So people ask me about my holiday.
I tell them the truth. It was a mixed bag.
My mom was in Alabama visiting relatives, but my work schedule prevented me from going. So that kind of sucked. I did go to my dad's though.
I had fun with my family, I ate a grand traditional Christmas dinner, I got good gifts, I got to bake cookies, I got to watch my nephews have Christmas morning. And on the other end of the spectrum, I was constantly cajoled as to the whereabouts of my older brother.
Some of you may recall that my brother and I have a strange relationship... Though the more I hear about other people's siblings, I'm beginning to think it's not as strange as I originally thought. Basically, I talk to my family. I attend family events, I enjoy being around most of them most of the time. I see my brother on the rare occasion that my father comes into town and wants to take us out for beers on a night that my brother doesn't work. In the last 12 months, I'd say this has happened roughly two or three times. This is the ONLY time I see him. EVER. And for as much as he has a phone, he does not use it. He does not call me, or my mom, or anyone else in the family for that matter.
This is fine by me. Really, I am ok with not hanging out with my brother. I mean he's a funny guy and all, but we've had our rifts in the past, and he's not really got a good record of apologizing when he's in the wrong, or keeping promises to people whom should matter most.
Despite the fact that I'm ok with not seeing my brother most of the time, there are a few times when it becomes a problem. Take, for example, the holidays.
I show up.
I engage in hugs, kisses, normal familial greetings.

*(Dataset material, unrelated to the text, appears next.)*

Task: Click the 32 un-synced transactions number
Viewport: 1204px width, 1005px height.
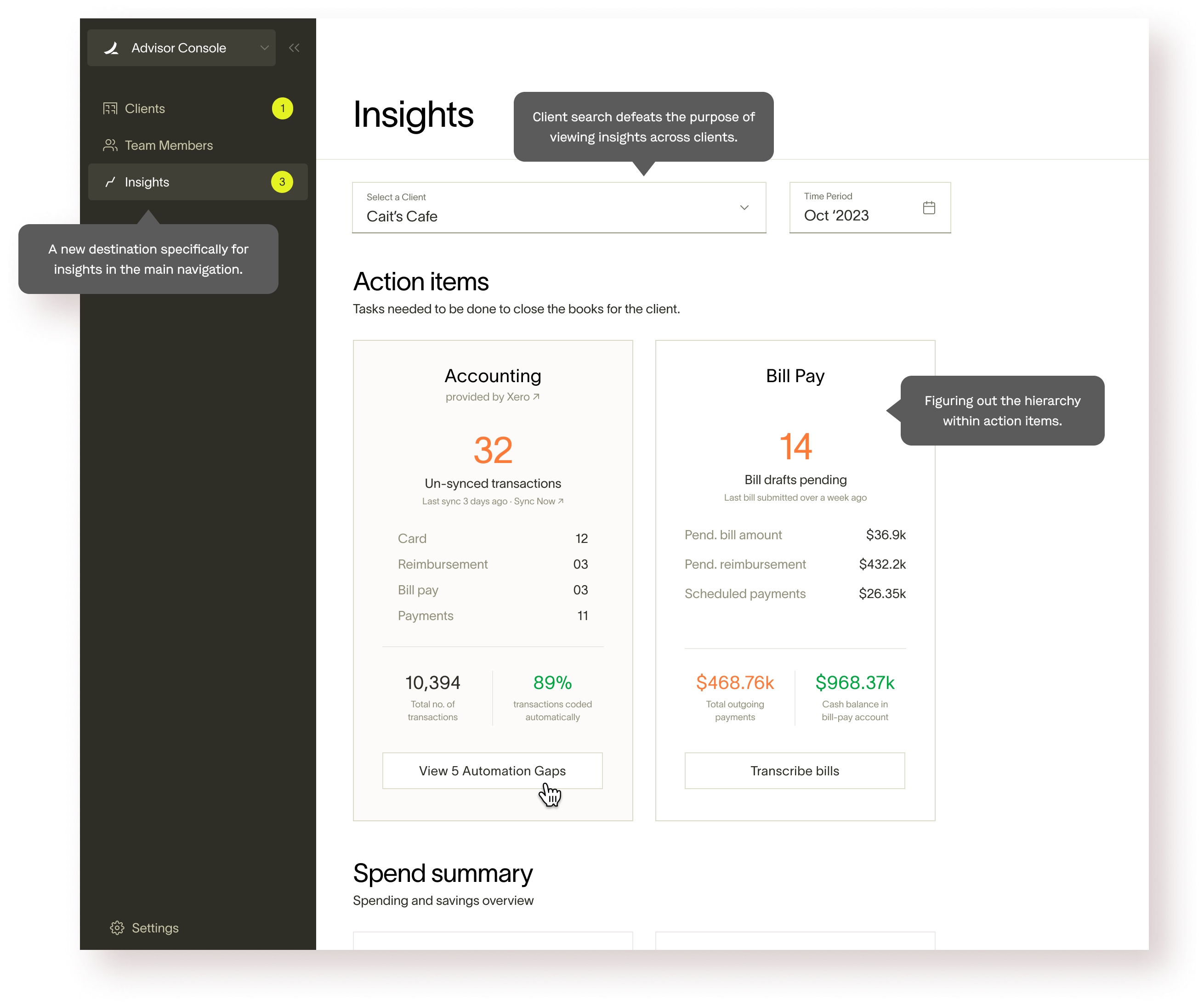Action: [x=493, y=450]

We sit to chat shortly after my arrival.
"So have you heard from your brother?"
"UMM, NO."
"Oh. He never calls. We just didn't know if he was coming."

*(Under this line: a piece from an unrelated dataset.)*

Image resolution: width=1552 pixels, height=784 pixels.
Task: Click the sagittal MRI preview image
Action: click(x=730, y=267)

"Well, he doesn't call me either. I don't ever see him, so I don't know any more than you do."
"Oh. So what's his problem?"
"I don't know. If I knew how to miraculously get people to return phone calls and show up when they were supposed to, my job would be a cake walk, and I'd be billing well above where I am currently."

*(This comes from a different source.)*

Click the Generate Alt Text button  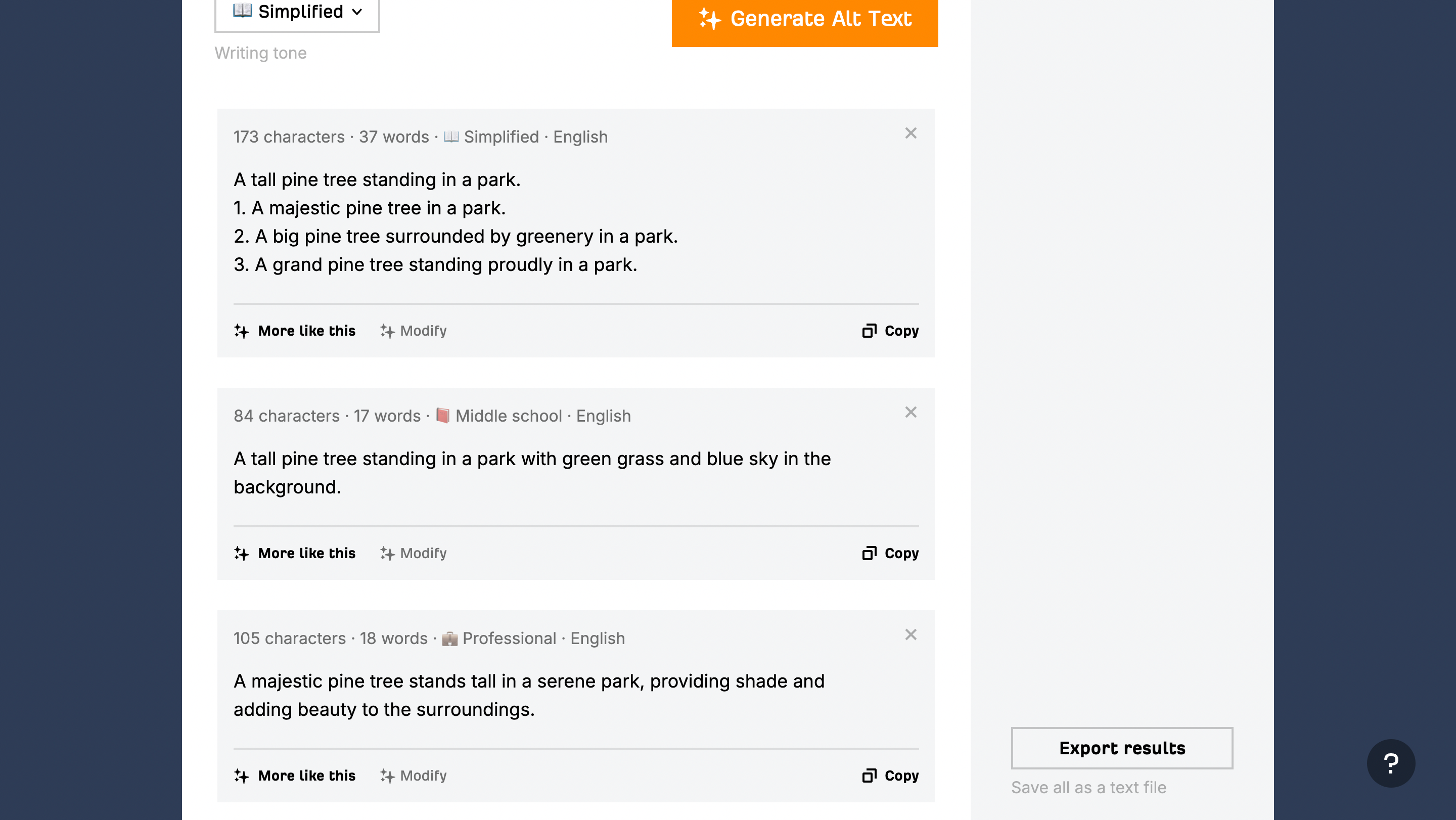pos(804,19)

As much as this seems trivial, when you take it, and then repeat it like a thousand times over the course of three days, not only does it downgrade the effort you take to show up for events, because you get to take a backseat to the person who didn't show up, it also just grates on your nerves because you're the responsible one and you're being held accountable for the fuck up, even though the fuck up is not under your watch or realm of responsibility. You are essentially being asked to answer for something over which you lack any kind of control or influence. It's bogus.
I hope your holiday was good though!